TASK DIRECTIONS = All lines from the one containing "Show more DevTools panel tabs chevron" to the end of the listing below should be output exactly; omit the pictures.

DATA LISTING =
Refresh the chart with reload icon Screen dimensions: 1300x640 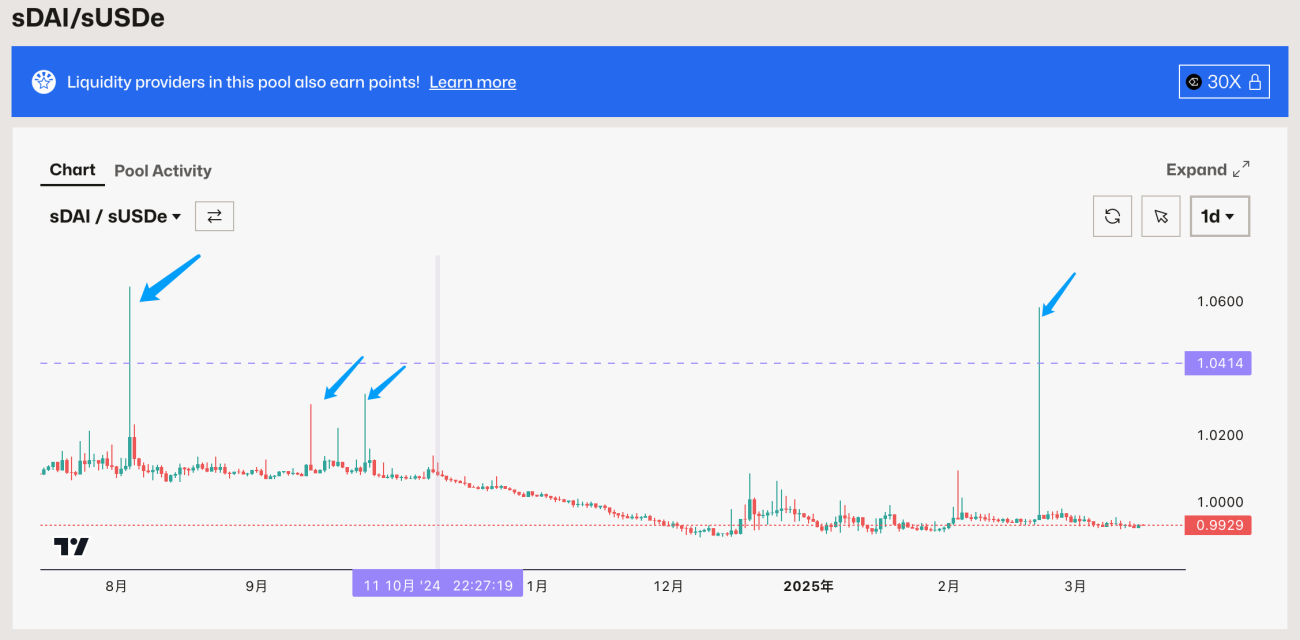tap(1112, 216)
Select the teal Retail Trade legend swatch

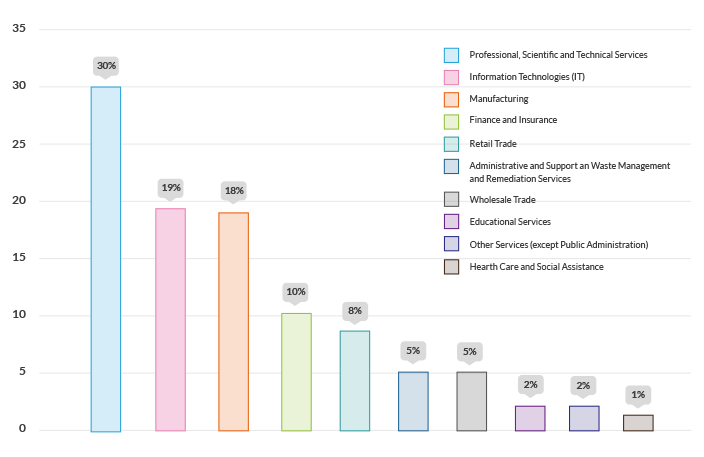point(451,144)
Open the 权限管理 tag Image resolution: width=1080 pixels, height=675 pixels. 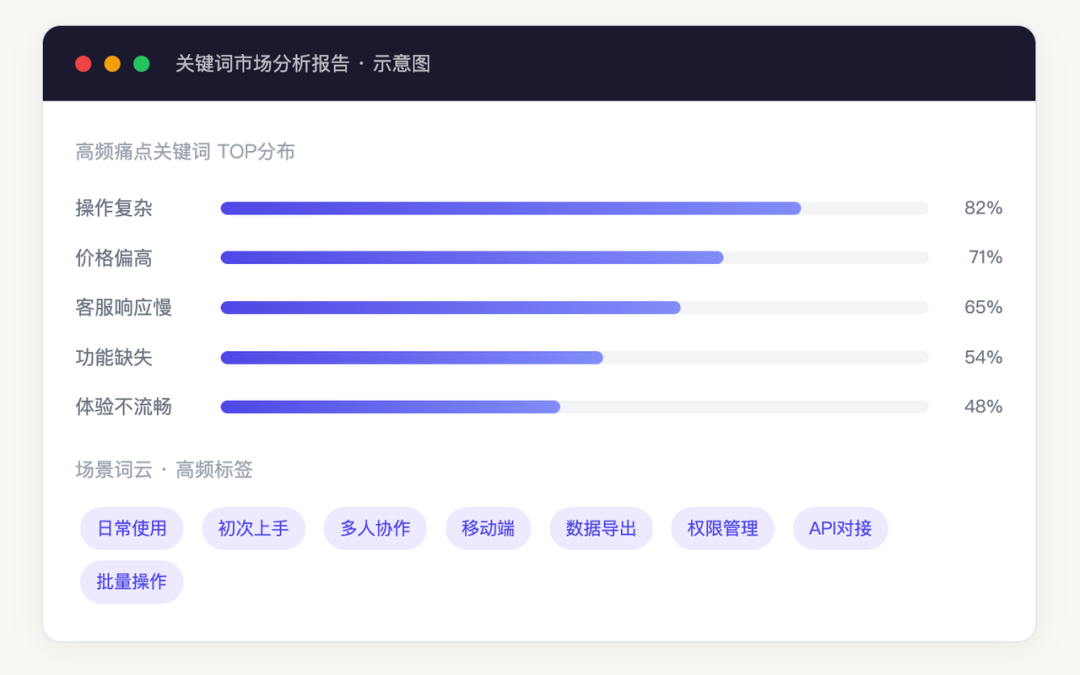coord(723,528)
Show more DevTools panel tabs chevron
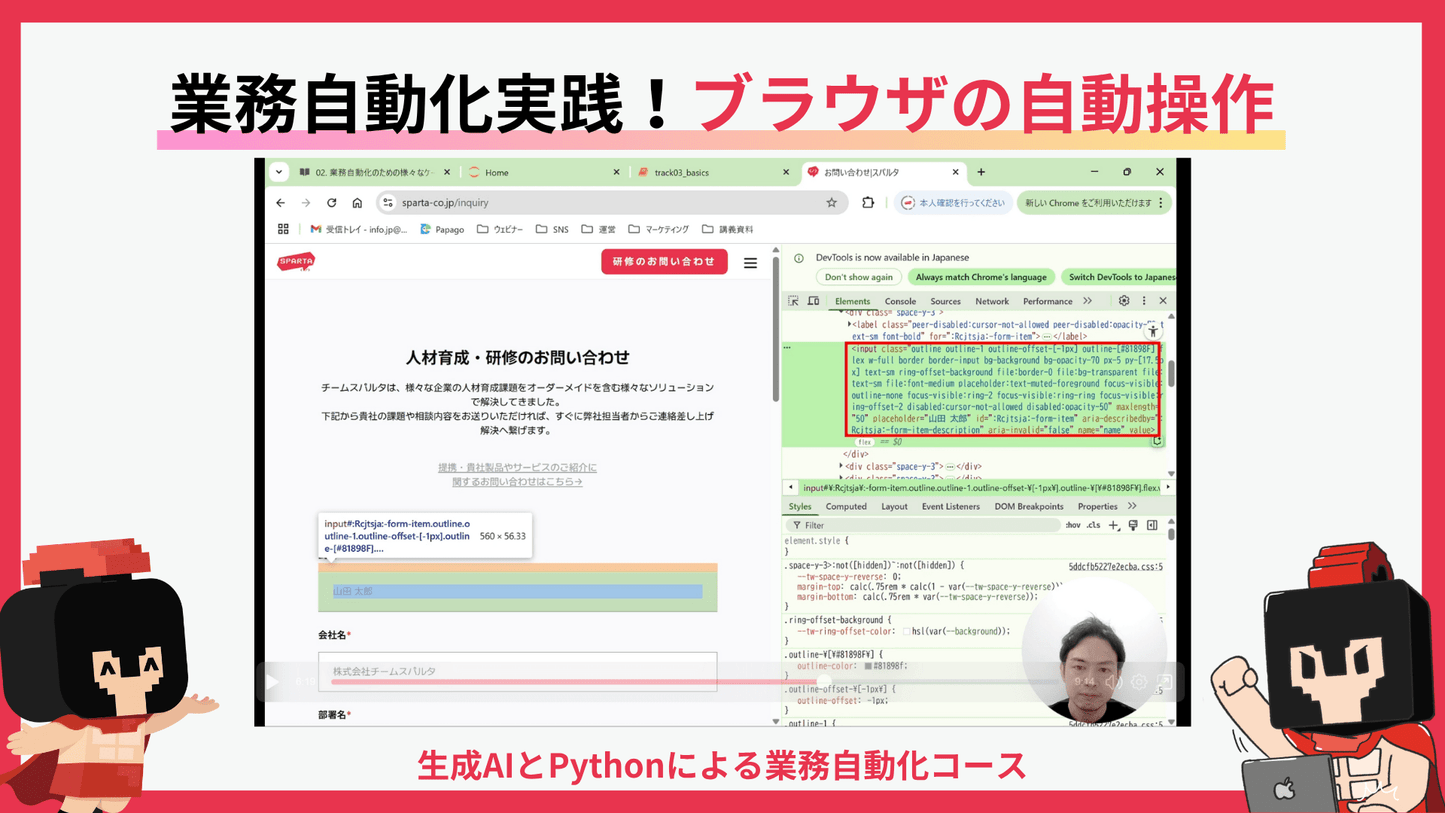 (x=1088, y=301)
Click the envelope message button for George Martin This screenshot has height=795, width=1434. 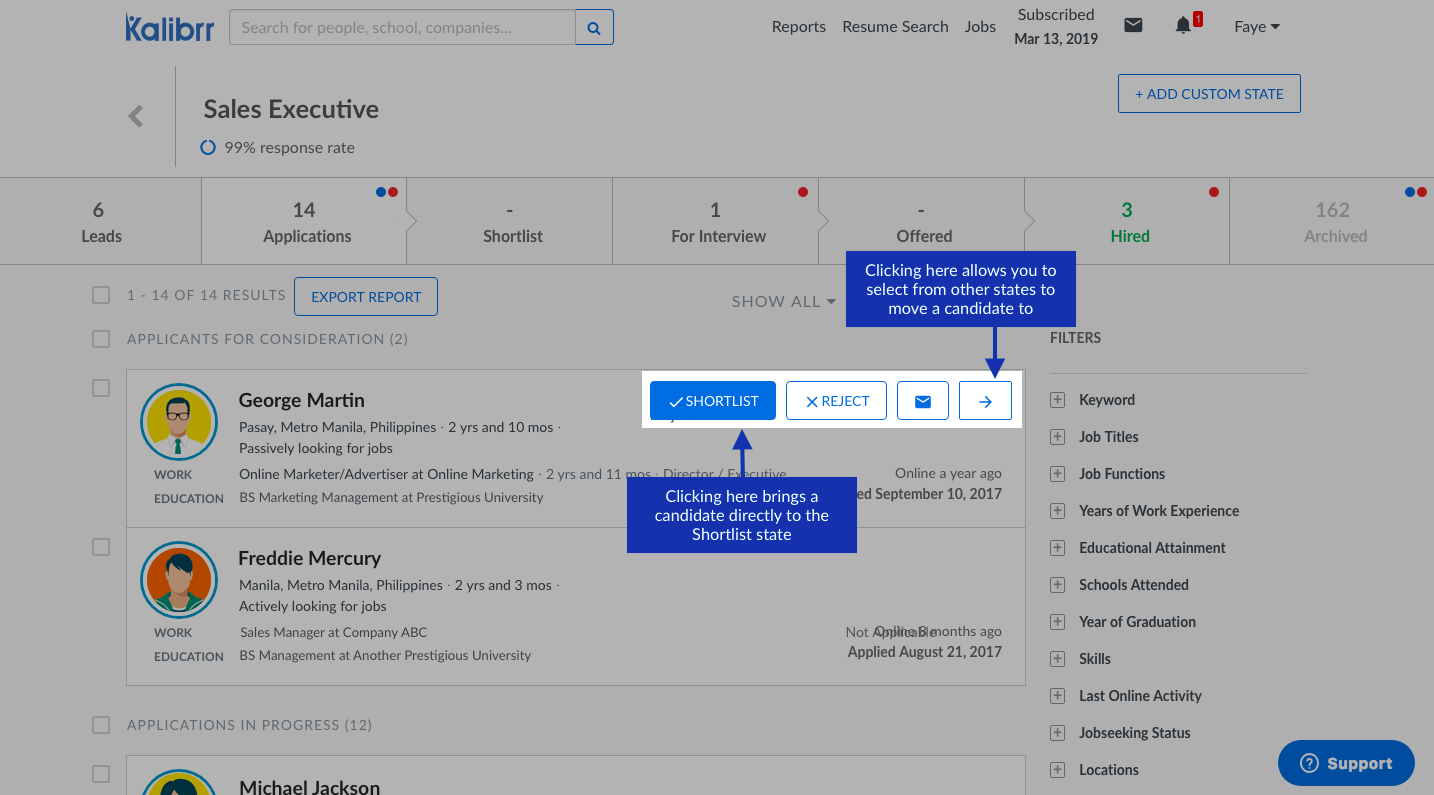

TASK RESULT =
Show more DevTools panel tabs chevron
 (x=1088, y=301)
Click the envelope message button for George Martin This screenshot has height=795, width=1434. 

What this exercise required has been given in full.